The ones I walk away from are the vendors who go in for bludgeoning people with their sales pitch, who follow my eyes and try to sell me anything I look at. If I touch something, to feel if the texture is as revolting as it looks, they are already whipping out their receipt book.
And then there are the chatty ones: “Hello how are you today these pendants were made from leaf fronds gathered under a full moon in the Palouse last summer let me show you on this county map the exact square mile of our camp-site and then I have the funniest story to tell you about my sister-in-law.”
A woman selling a scarf/shawl/evening wrap with a dozen ways to drape and tie, was still demonstrating its versatility as I waved $35 in front of her.
“You know, I am already buying this. You can stop selling it to me.”
Ok, I am glad to have gotten all that out of my system. Thank you for reading this far.
Here’s what I love about the bazaars, besides the St Agnes Guild ladies, and the way the word bazaar sounds like both brassiere and bizarre and allows for sophomoric humor when I’m in the mood for that, which I’m not just now because I can’t wait to get to the fudge:
1. Fudge –made on the stove-top not killed in the micro-wave. I recommend getting to the bazaars first thing because the fudge goes quickly.
2. The Christmas cut-out cookies in garish food colors. I would have starved for a week to have had purple food coloring when I was a kid.
3. Jam, honey, salsa, spiced nuts, jars of legumes and seasonings, ready to toss in a pot for soup; dip mixes. I don’t buy the dip mixes because I think they are over-priced, but I usually spend some time sampling them on pretzel sticks while I muse about how I might make them myself.

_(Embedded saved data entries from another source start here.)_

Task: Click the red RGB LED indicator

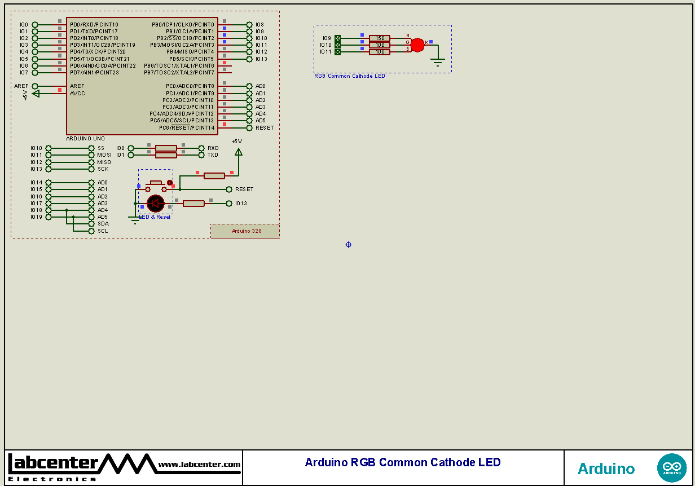Action: click(417, 45)
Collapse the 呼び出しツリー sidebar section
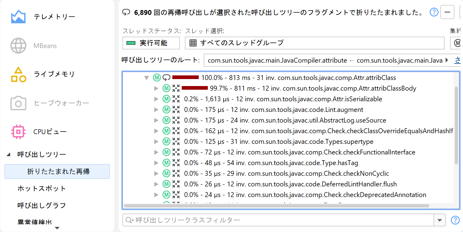The image size is (463, 232). [x=8, y=155]
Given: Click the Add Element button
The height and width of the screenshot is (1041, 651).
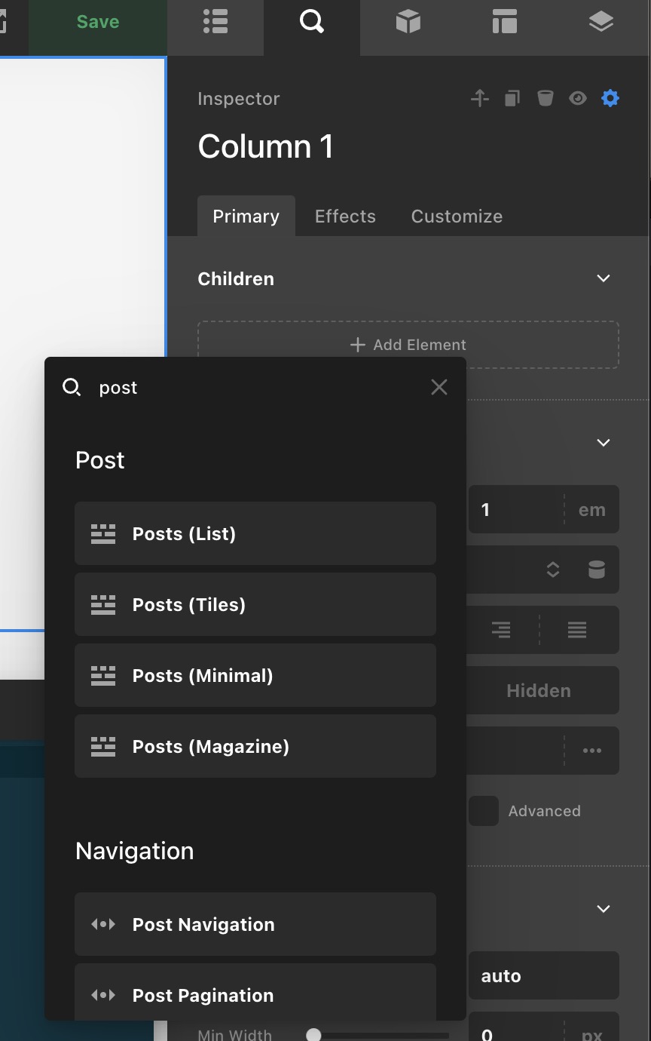Looking at the screenshot, I should point(408,345).
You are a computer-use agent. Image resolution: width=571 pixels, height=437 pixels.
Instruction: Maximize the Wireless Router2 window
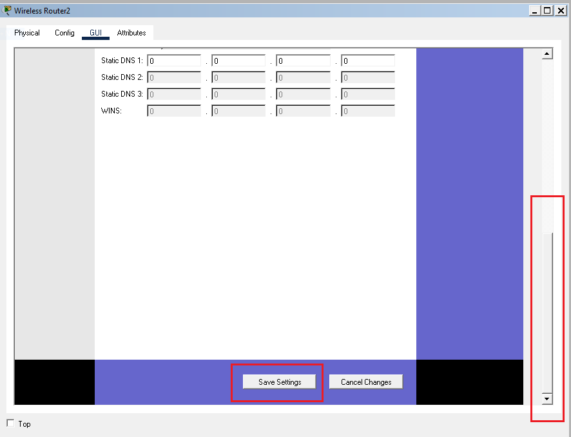(x=547, y=10)
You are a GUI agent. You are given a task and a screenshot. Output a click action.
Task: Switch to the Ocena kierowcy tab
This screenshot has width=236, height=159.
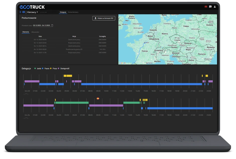73,12
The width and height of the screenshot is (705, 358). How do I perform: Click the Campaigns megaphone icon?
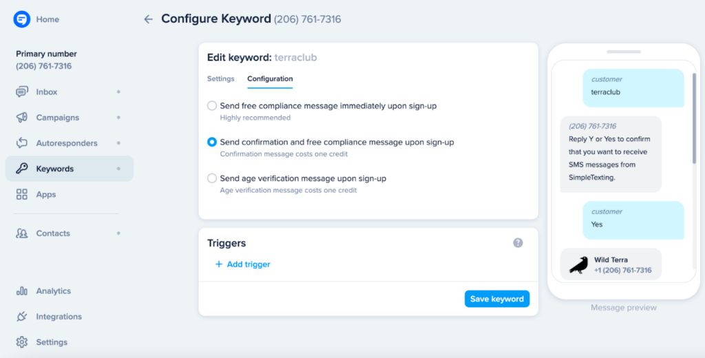tap(22, 118)
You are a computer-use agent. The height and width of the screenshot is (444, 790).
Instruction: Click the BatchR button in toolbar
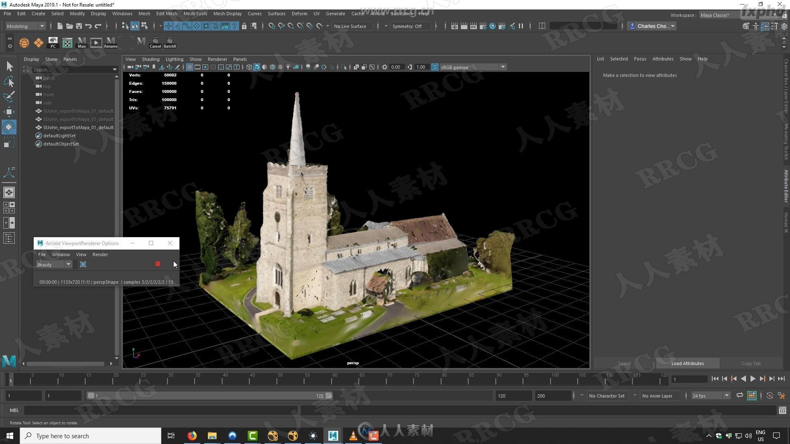pos(170,42)
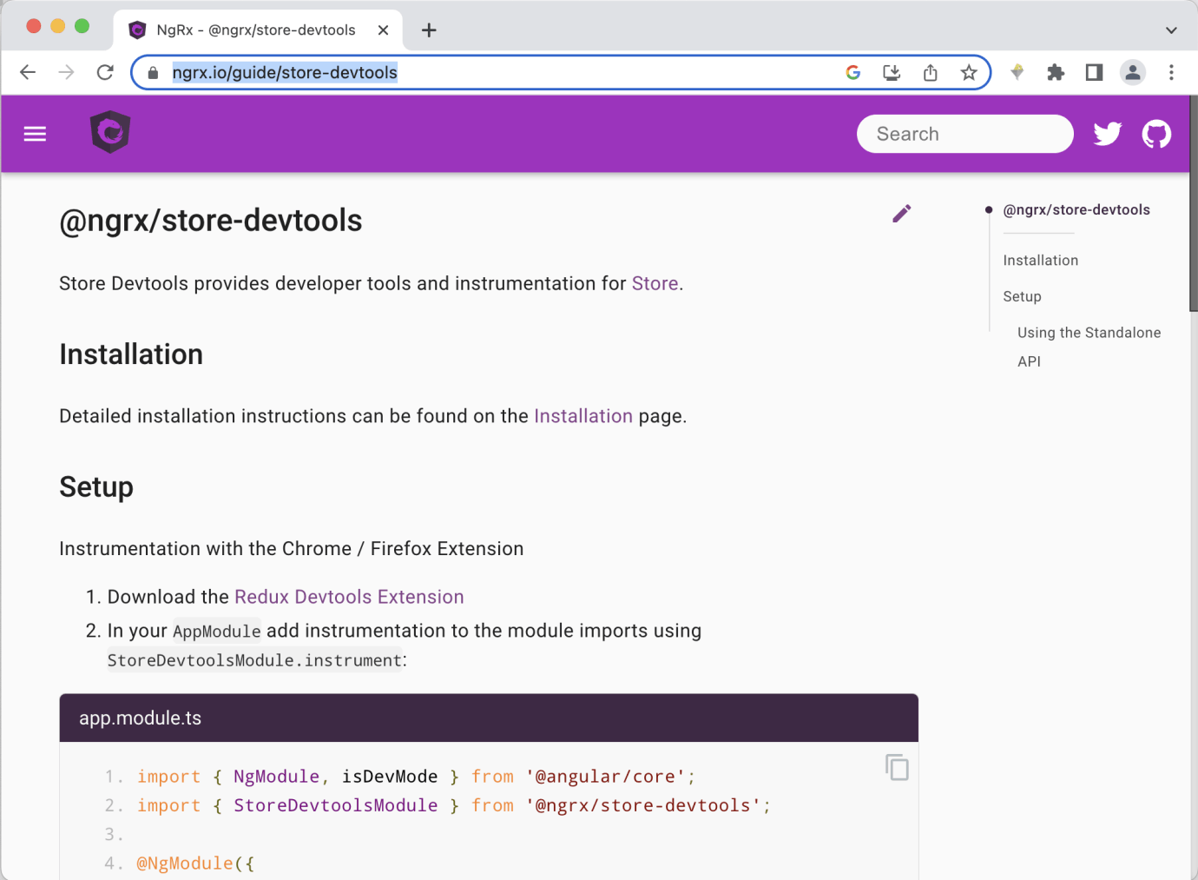Open the hamburger navigation menu
Screen dimensions: 1198x880
pyautogui.click(x=35, y=134)
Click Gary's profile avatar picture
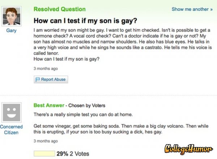The image size is (217, 159). [x=11, y=16]
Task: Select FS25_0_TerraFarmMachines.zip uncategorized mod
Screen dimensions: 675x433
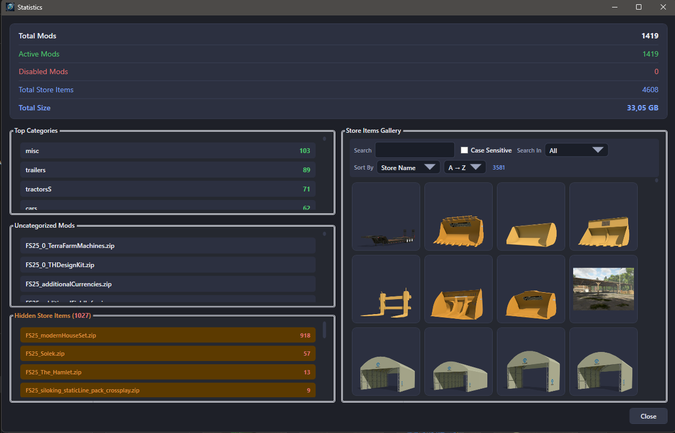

4. The stuff the kids make: bags of marshmallows labeled “Snowman poop;” candy cane reindeer with pipe cleaner antlers and tiny googly eyes, handmade Christmas cards encrusted with Elmer’s glue and every other word mis-spelled. I especially love the ones where the first three letters of “Merry” take up a third of the card and “Christmas” gets squashed into an inch on the right and “Happy New Year” runs down the edge, turns over and goes around the corner. It’s like the finger technique of some of my piano students.
5. Knitted afghans, baby booties, mittens, caps, scarves; quilts, rice or lavender bags to heat or freeze, unusual cards made from plant rubbings or origami; planters, games, and furniture crafted in someone’s woodshop; enough hand crafted jewelry to decorate every Christmas tree in the city.
And now here’s the real point of this blog: The Dibble House Holiday Craft Sale, hosted by Sue Gregor, who has more energy than a room full of pre-schoolers. 7301 Dibble Ave NW. (Seattle, WA) Sat and Sun Nov 27-28 AND Dec 4-5, 10 AM-4 PM.
I am selling my watercolor cards. My homemade framboise will be nesting with my friend Anne’s handmade chocolate truffles. My friend, Mary, has made holiday aprons I can’t wait to see. And you must see the hilariously irreverent Christmas cards created by the mysterious Hilaire Squelette.
On Sunday, Dec 5, walk into another world at the Sakya Monastery (108 NW 83rd –just up the street from Fred Meyer if you appreciate the ironic and incongruent) annual sale of Himalayan handicrafts, 11-4.
A good reason to go to the Laurelhurst Holiday Art Sale (4554 NE 41st St) Fri, Dec 3, 1-8:30 PM and Sat, Dec 4 10- 3 PM is to meet Molly Hashimoto, my first painting teacher, and see her paintings, prints and Pomegranate holiday cards.
When you Christmas shop this year, think about buying handmade. You don’t have to get me anything: just read my blog and save me some fudge.
You are so great! But no chocolates this weekend as Anne has been sick…so hopefully a crafter is making peppermint bark to go next to your beautiful bottles! See you this weekend! I love my energy but sometimes wonder just how it “appears” each morning????